▶ **WORK TO BE COMPLETED**
From the line that contains "You are a GUI" down to the last line of the data below, restate every line word for word, skipping any images.

Screenshot grounding data

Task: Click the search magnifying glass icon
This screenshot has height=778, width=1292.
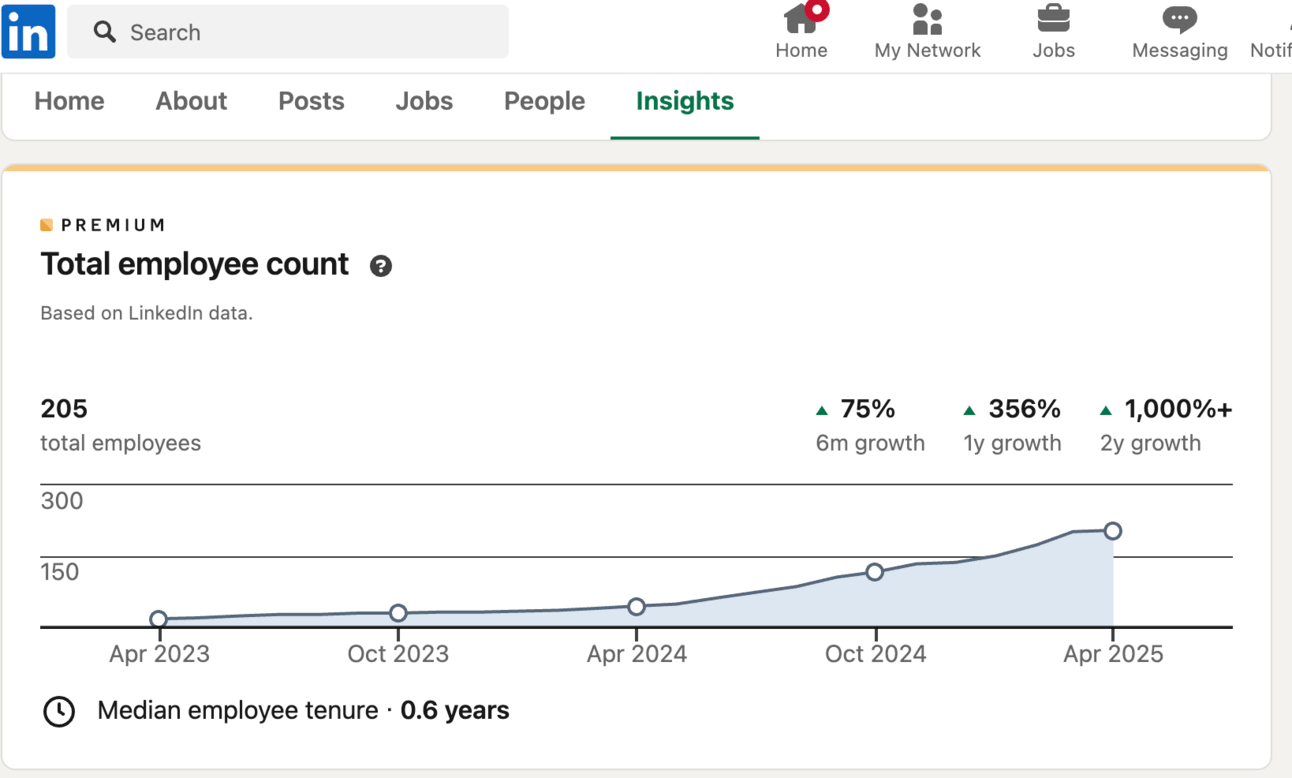Action: point(104,32)
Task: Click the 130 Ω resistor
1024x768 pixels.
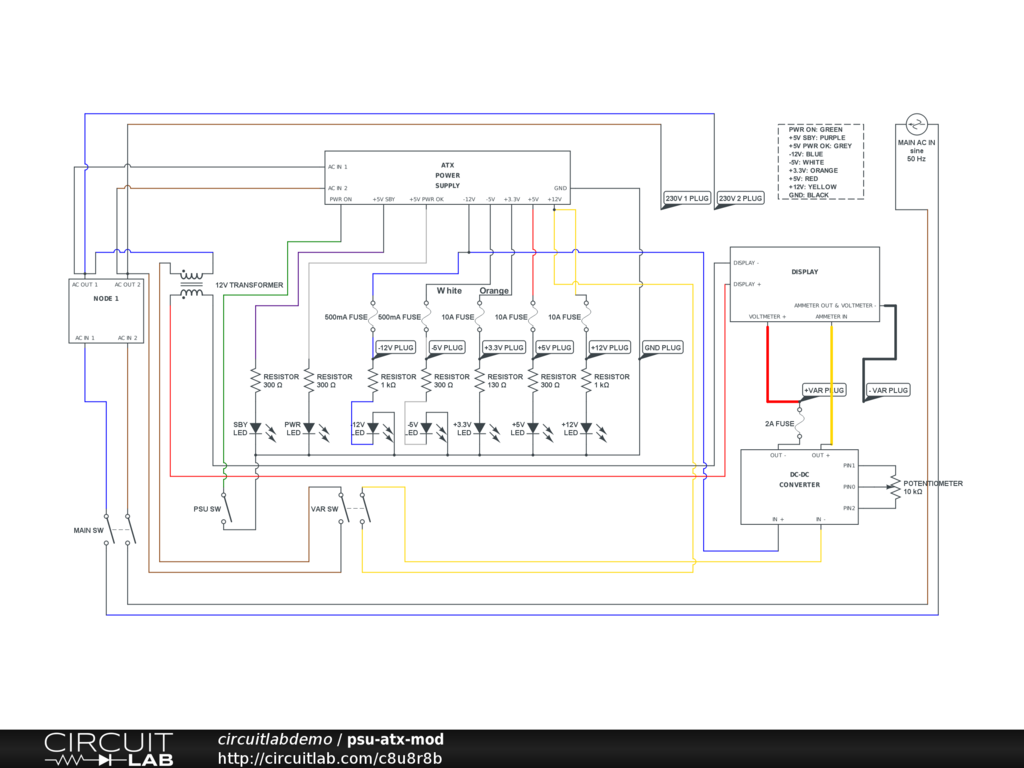Action: tap(480, 380)
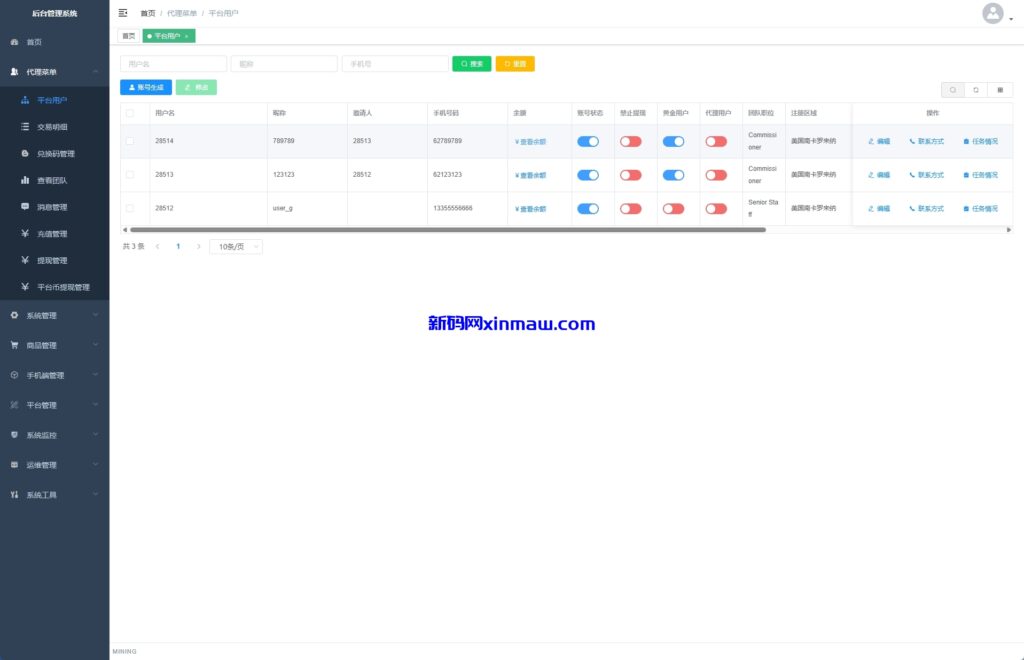Select the checkbox for user 28513
This screenshot has height=660, width=1024.
(x=129, y=175)
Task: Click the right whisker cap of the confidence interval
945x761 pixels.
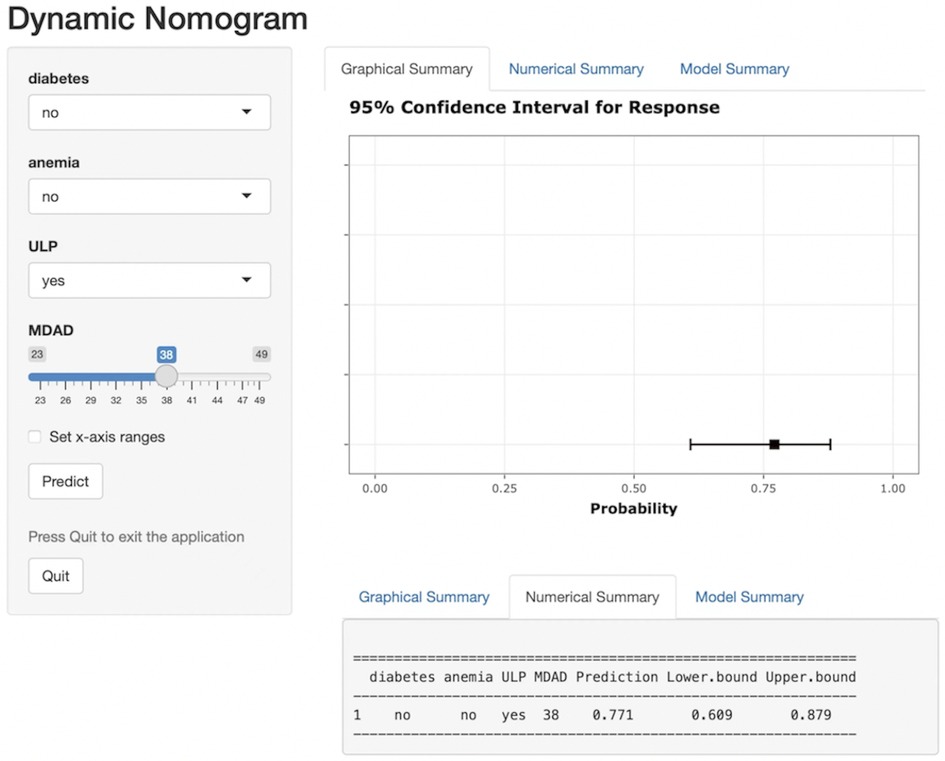Action: (830, 444)
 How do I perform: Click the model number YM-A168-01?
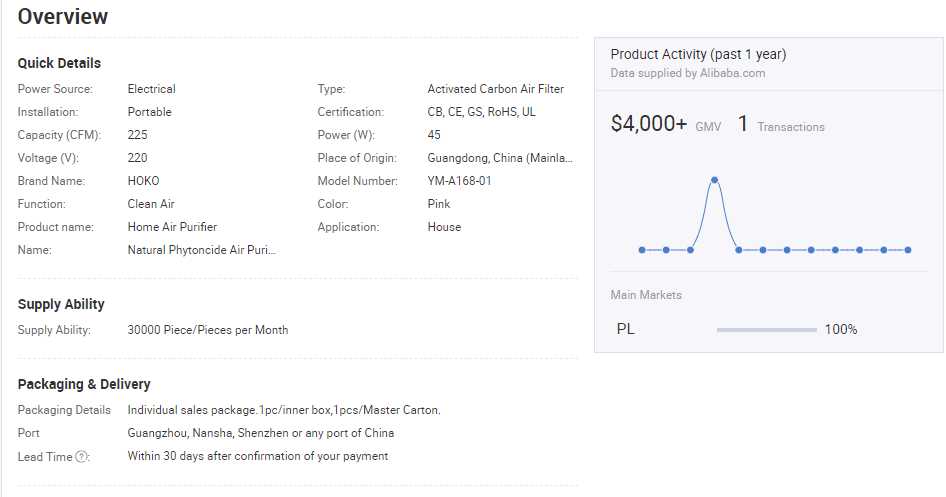pyautogui.click(x=459, y=181)
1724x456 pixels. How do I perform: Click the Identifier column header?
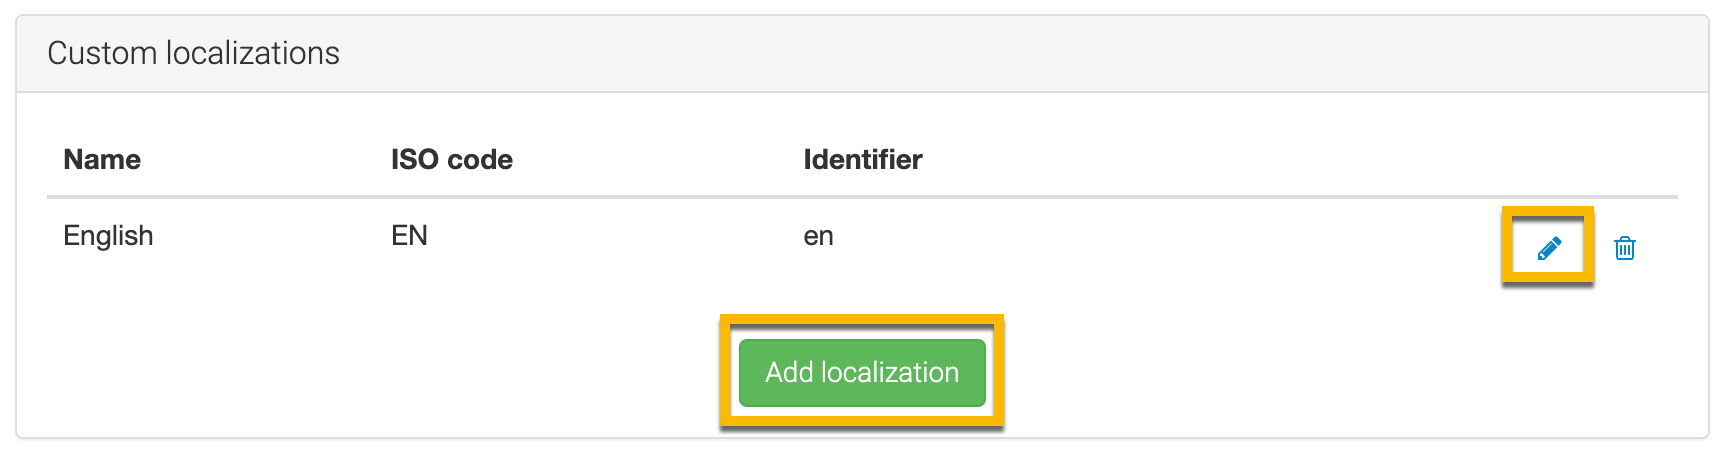coord(862,160)
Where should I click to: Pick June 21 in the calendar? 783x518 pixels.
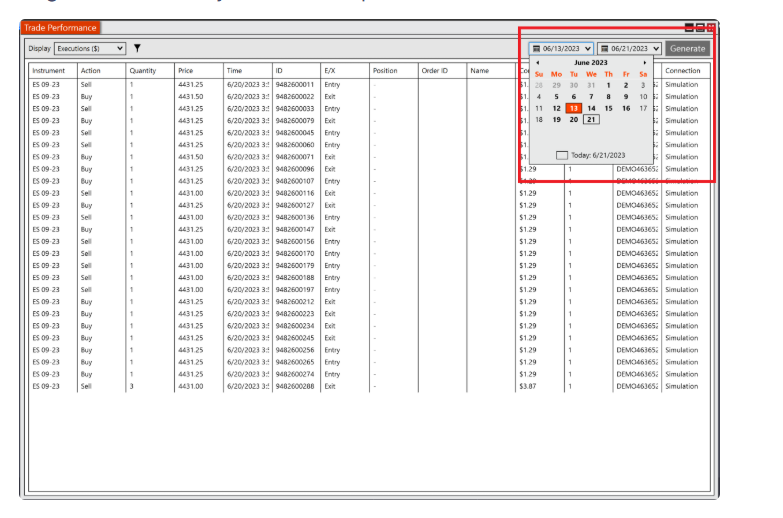591,120
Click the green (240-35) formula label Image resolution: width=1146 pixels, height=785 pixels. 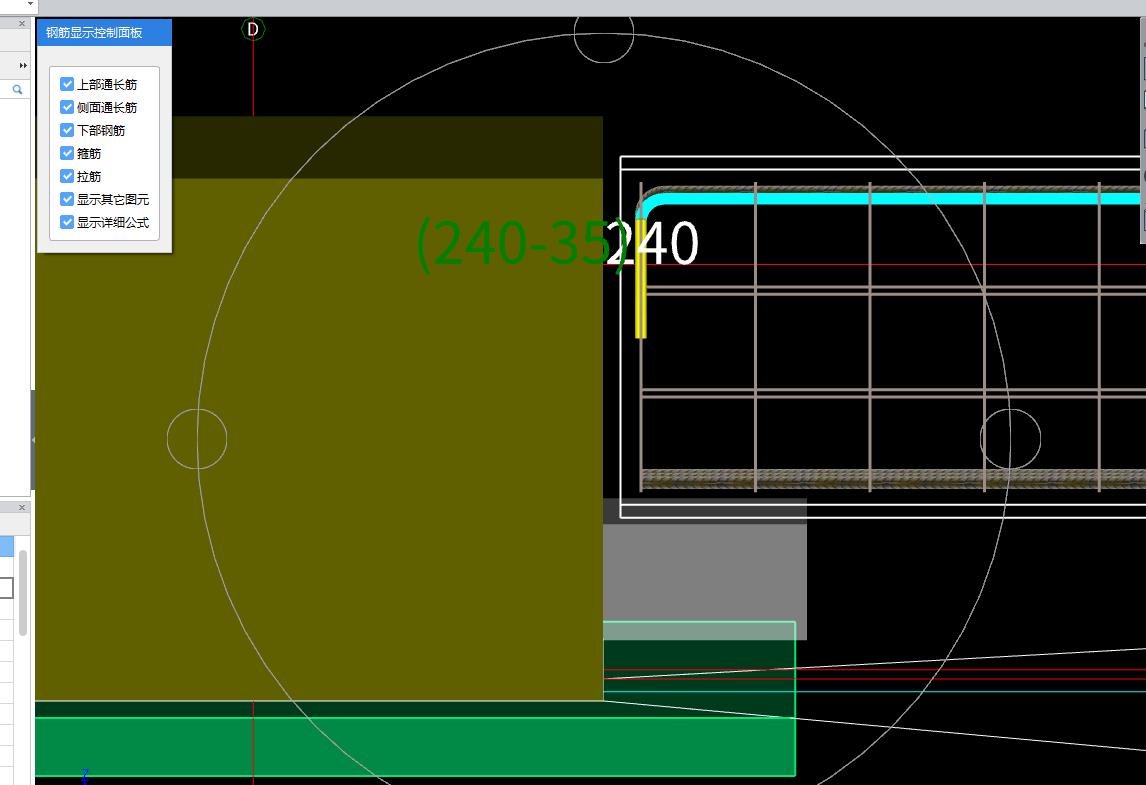click(x=515, y=245)
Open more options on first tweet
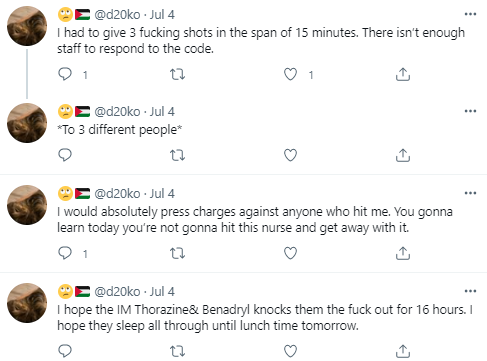487x361 pixels. pos(470,14)
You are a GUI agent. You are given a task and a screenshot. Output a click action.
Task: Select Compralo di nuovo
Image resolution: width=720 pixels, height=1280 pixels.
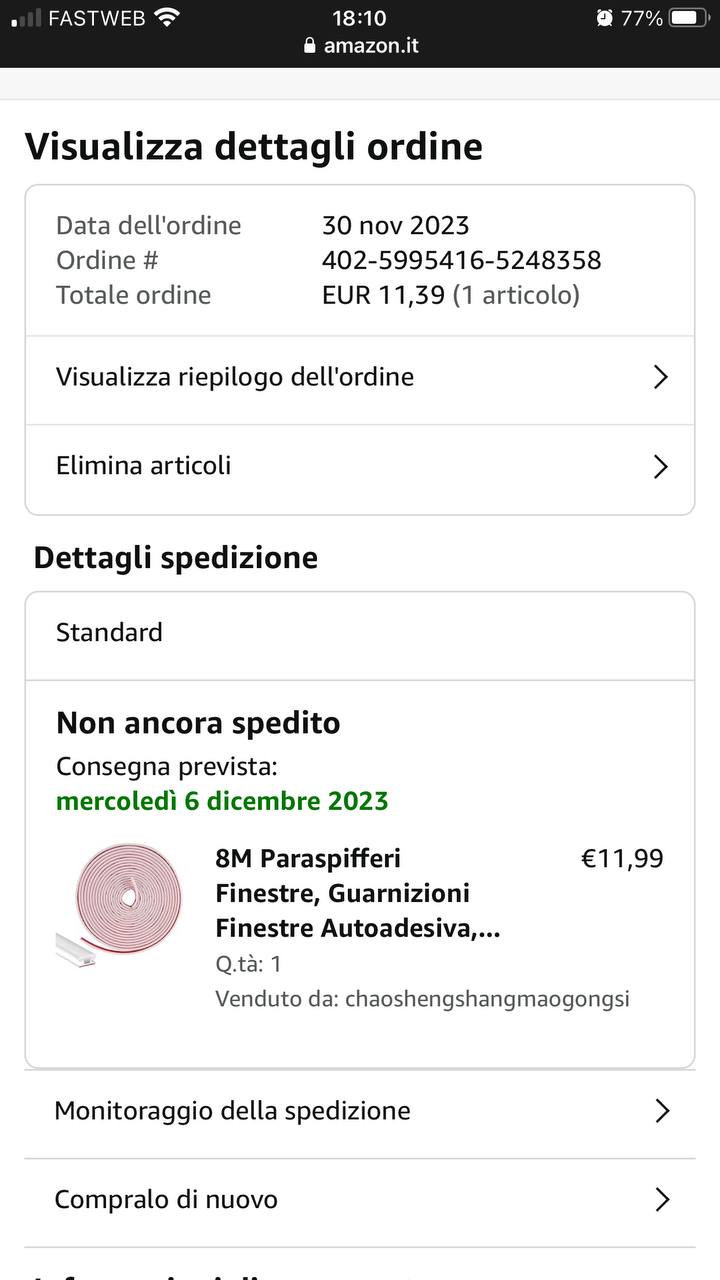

▶ **ANSWER FOR THIS EXERCISE**
You are a GUI agent. You are given a task and a screenshot. Output a click action.
Task: Select Compralo di nuovo
Image resolution: width=720 pixels, height=1280 pixels.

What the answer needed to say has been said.